Using Outcome Mapping to Capture Nuance
Capturing how and why change occurs is foundational to understanding systems, as evidenced by the Sustainable WASH Systems Learning Partnership (SWS) funded by the U.S. Agency for International Development (USAID). Since 2017, the eight-member SWS consortium has been developing, demonstrating, learning about, and sharing evidence on systems-based approaches to improve the sustainability of water, sanitation, and hygiene (WASH) services in Ethiopia, Uganda, Cambodia, and Kenya. As a learning partner, Environmental Incentives collaborates with consortium members to capture stories of systemic change through MEL.
SWS primarily relies on outcome mapping, a comprehensive qualitative methodology, in tandem with routine quantitative data collection, to capture nuanced information. This dual approach enables SWS teams to regularly synthesize observations regarding project goals to find and reflect on emerging trends and themes.
The Why: Identifying and Explaining Trends
SWS partners use progress markers to guide reporting on incremental individual and organizational behavior change. Team members regularly journal observations of those markers and then comb through the full data set biannually to reflect on and highlight relevant information.
Whave, an SWS partner organization, works to professionalize water hand pump maintenance systems and services across Uganda and provides preventive maintenance in over 600 rural communities.
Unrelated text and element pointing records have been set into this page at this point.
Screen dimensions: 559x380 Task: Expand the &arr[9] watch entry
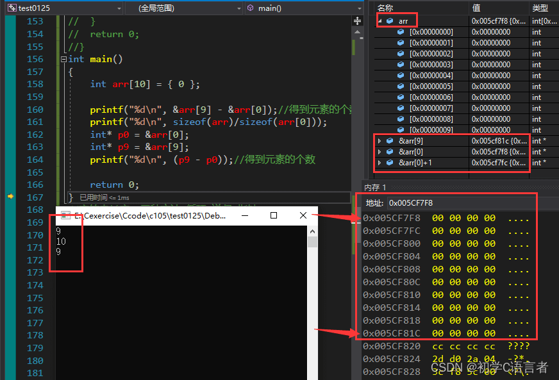pyautogui.click(x=380, y=141)
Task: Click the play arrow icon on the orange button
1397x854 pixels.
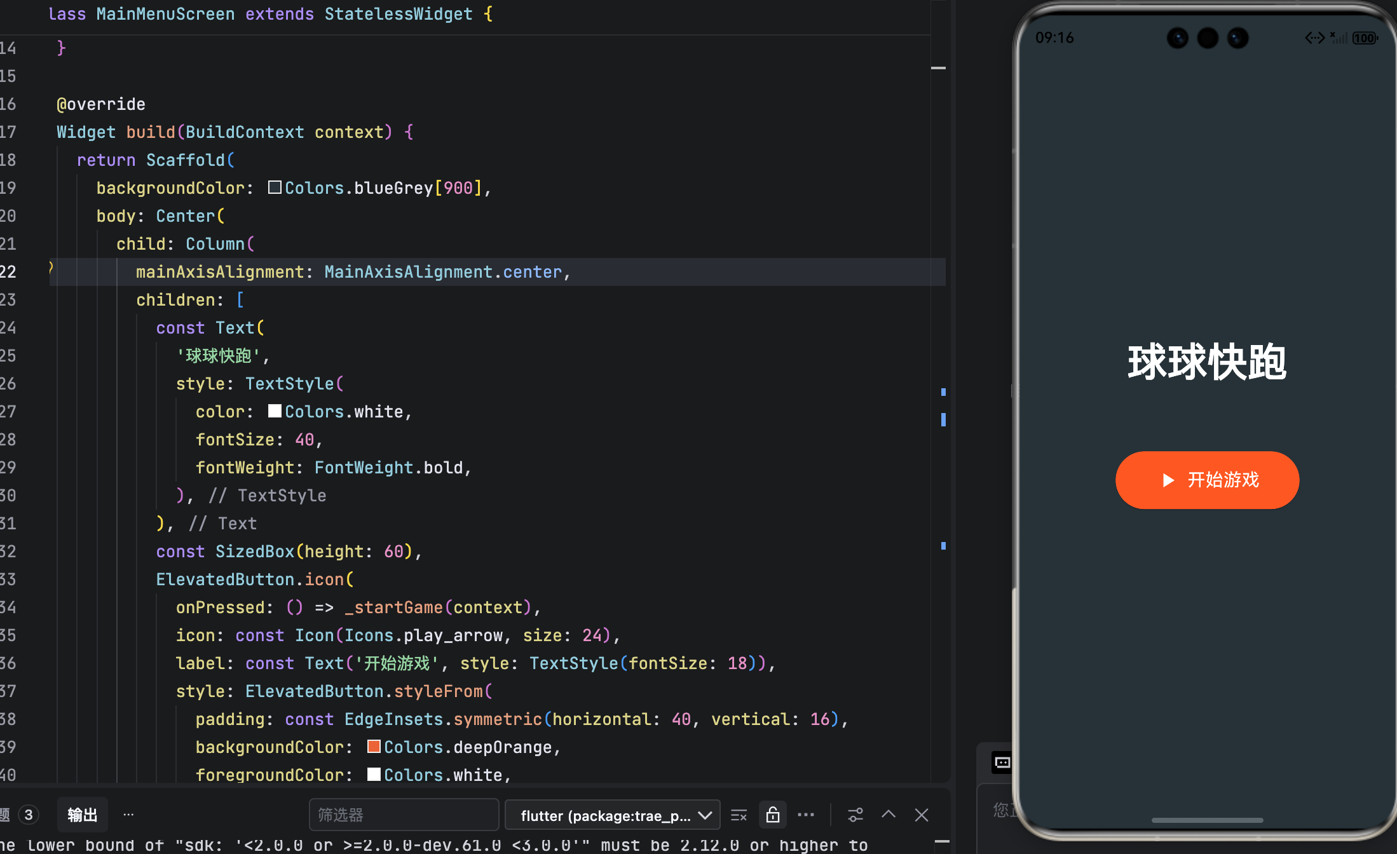Action: point(1168,480)
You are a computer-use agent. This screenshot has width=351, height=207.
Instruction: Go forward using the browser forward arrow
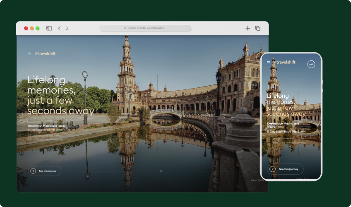67,28
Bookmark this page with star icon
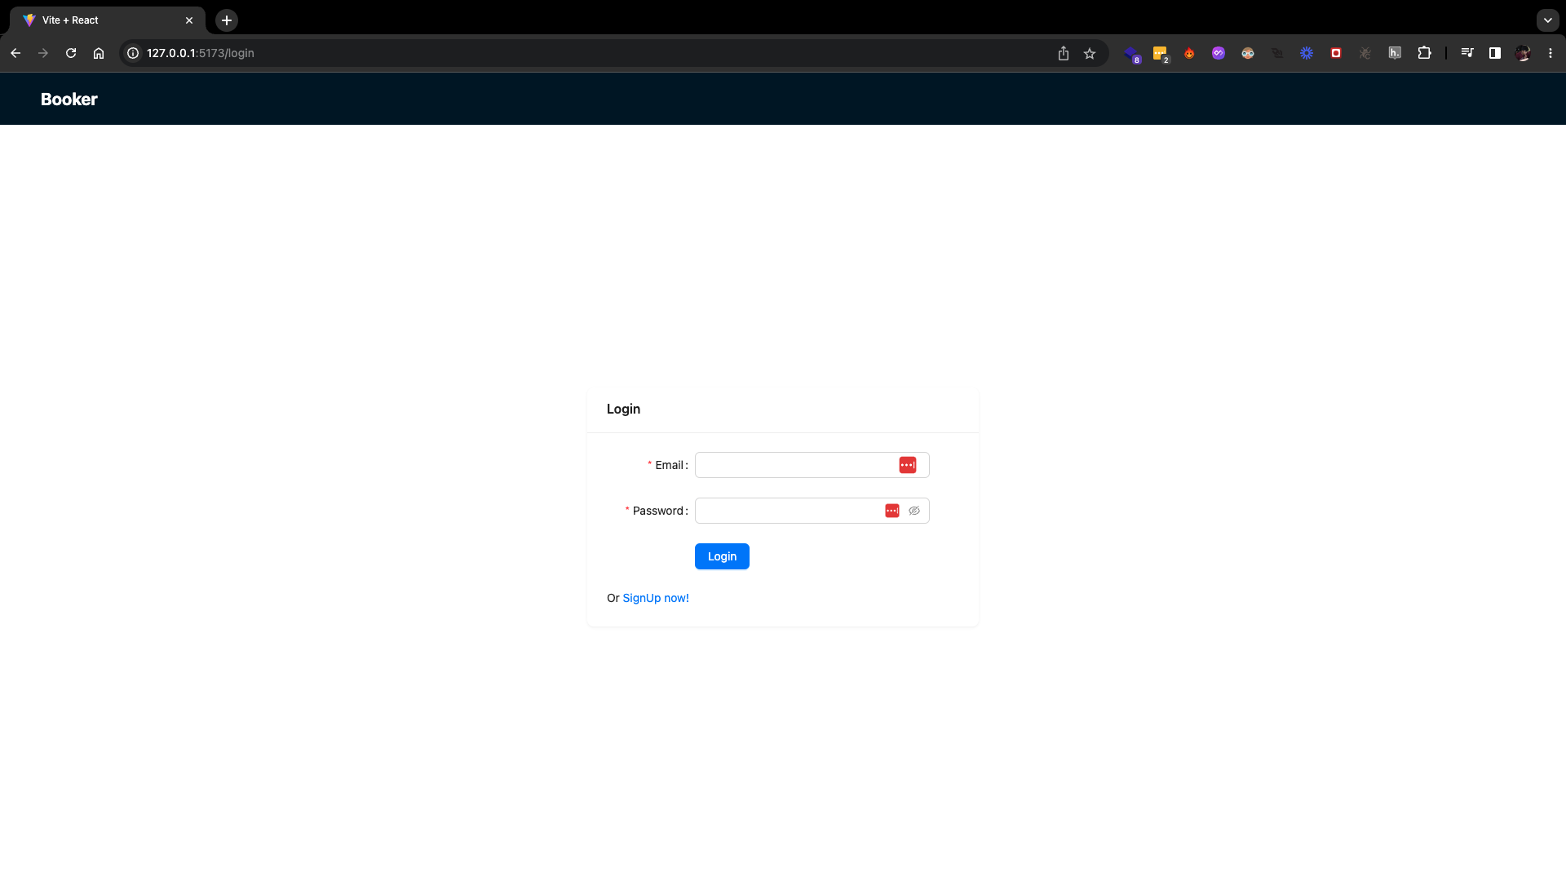1566x881 pixels. pos(1090,53)
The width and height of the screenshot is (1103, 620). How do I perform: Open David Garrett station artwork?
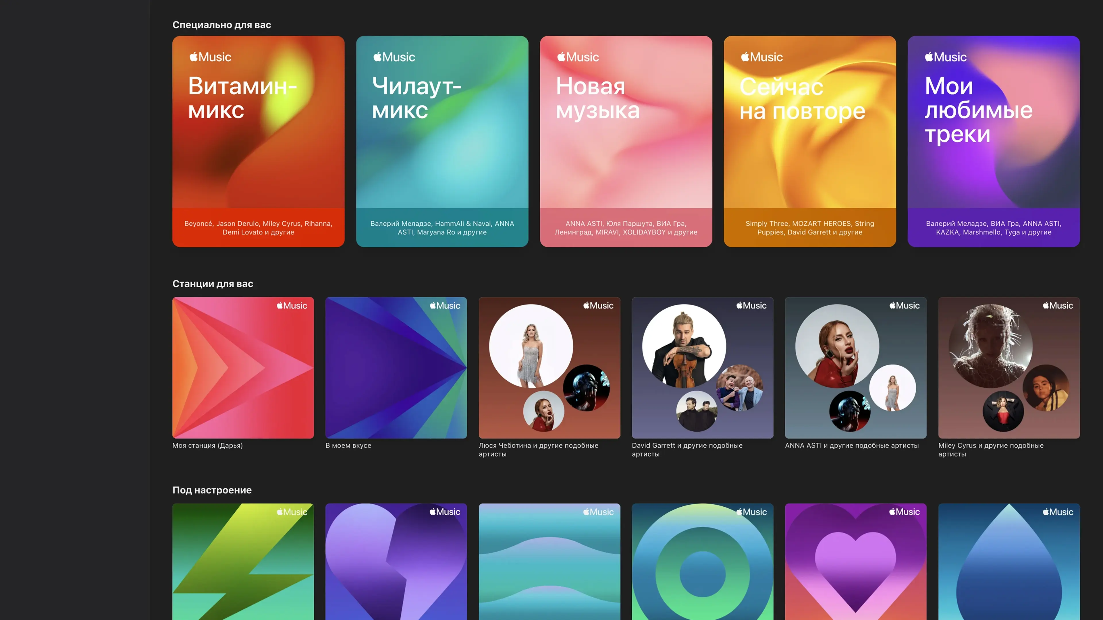click(702, 368)
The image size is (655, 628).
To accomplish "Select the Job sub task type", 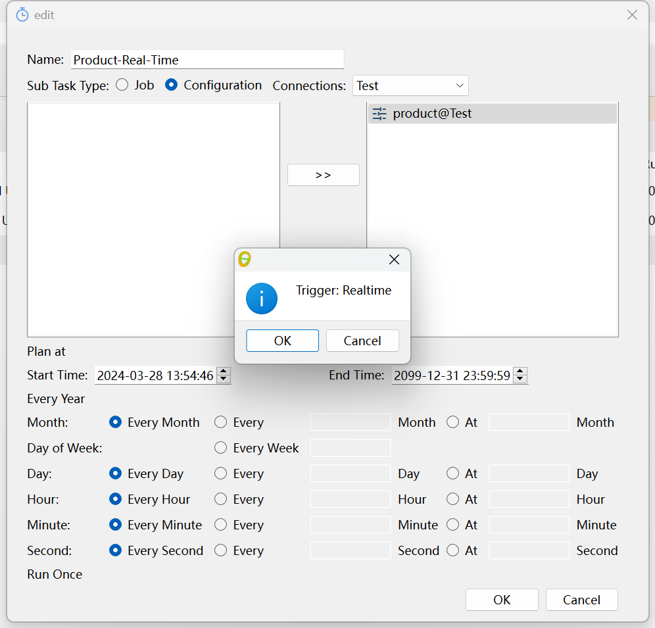I will click(122, 85).
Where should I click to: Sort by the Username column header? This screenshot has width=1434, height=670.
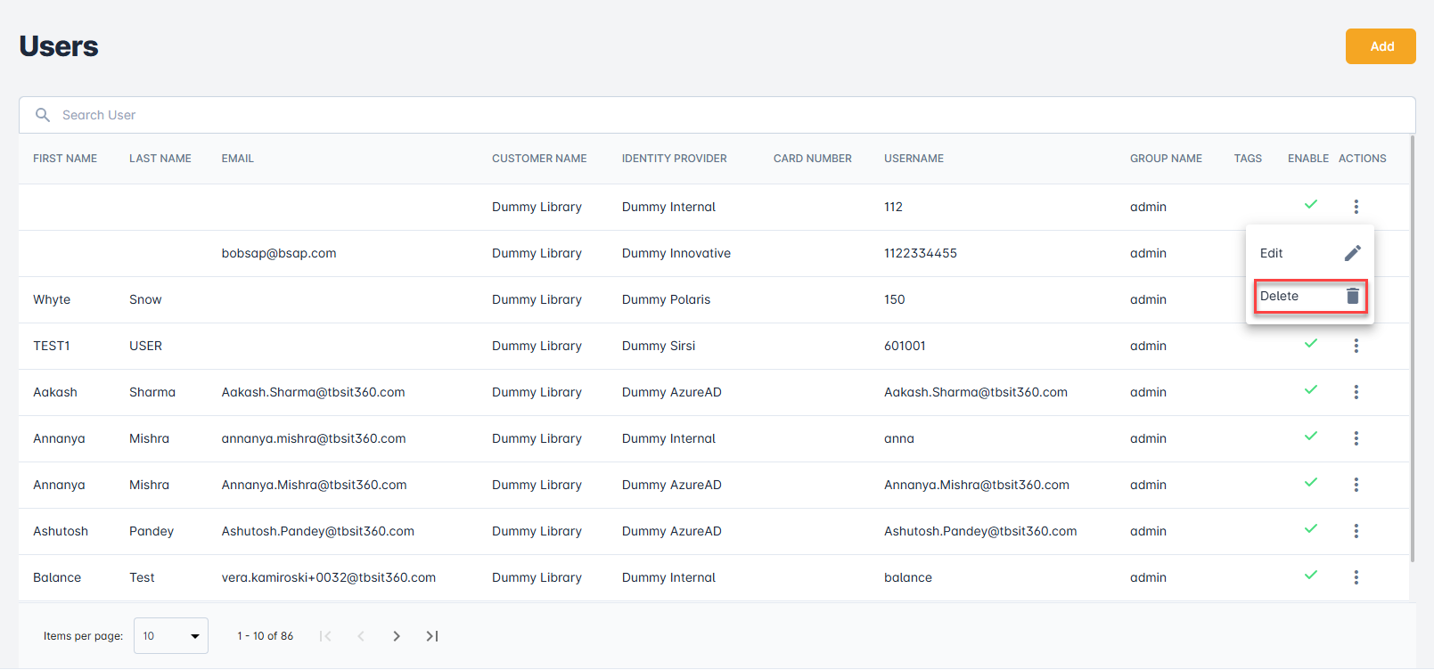click(x=914, y=159)
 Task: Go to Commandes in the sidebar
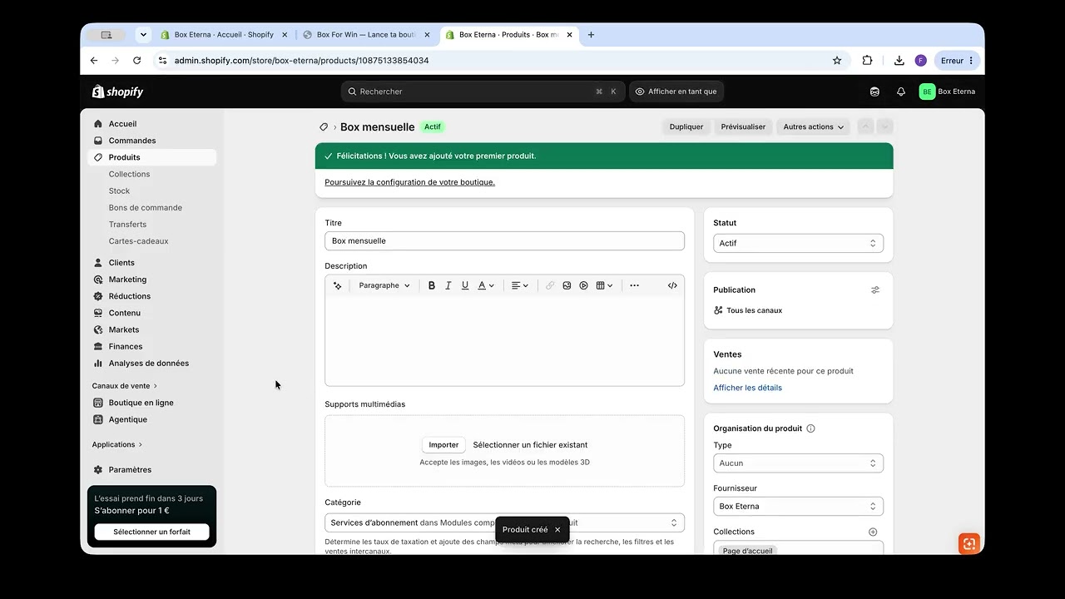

Elizabeth Buhungiro, Whave Solutions Communications and Learning Coordinator, describes how outcome mapping provides context to explain the why behind quantitative trends in hand pump maintenance systems and services:
“If we talk about the number of communities decreasing [contract renewals] exponentially in a certain reporting period, what explains that trend? What explains the fact that communities have not signed [a service agreement]? The explanation is in the qualitative data that we collect through journaling.”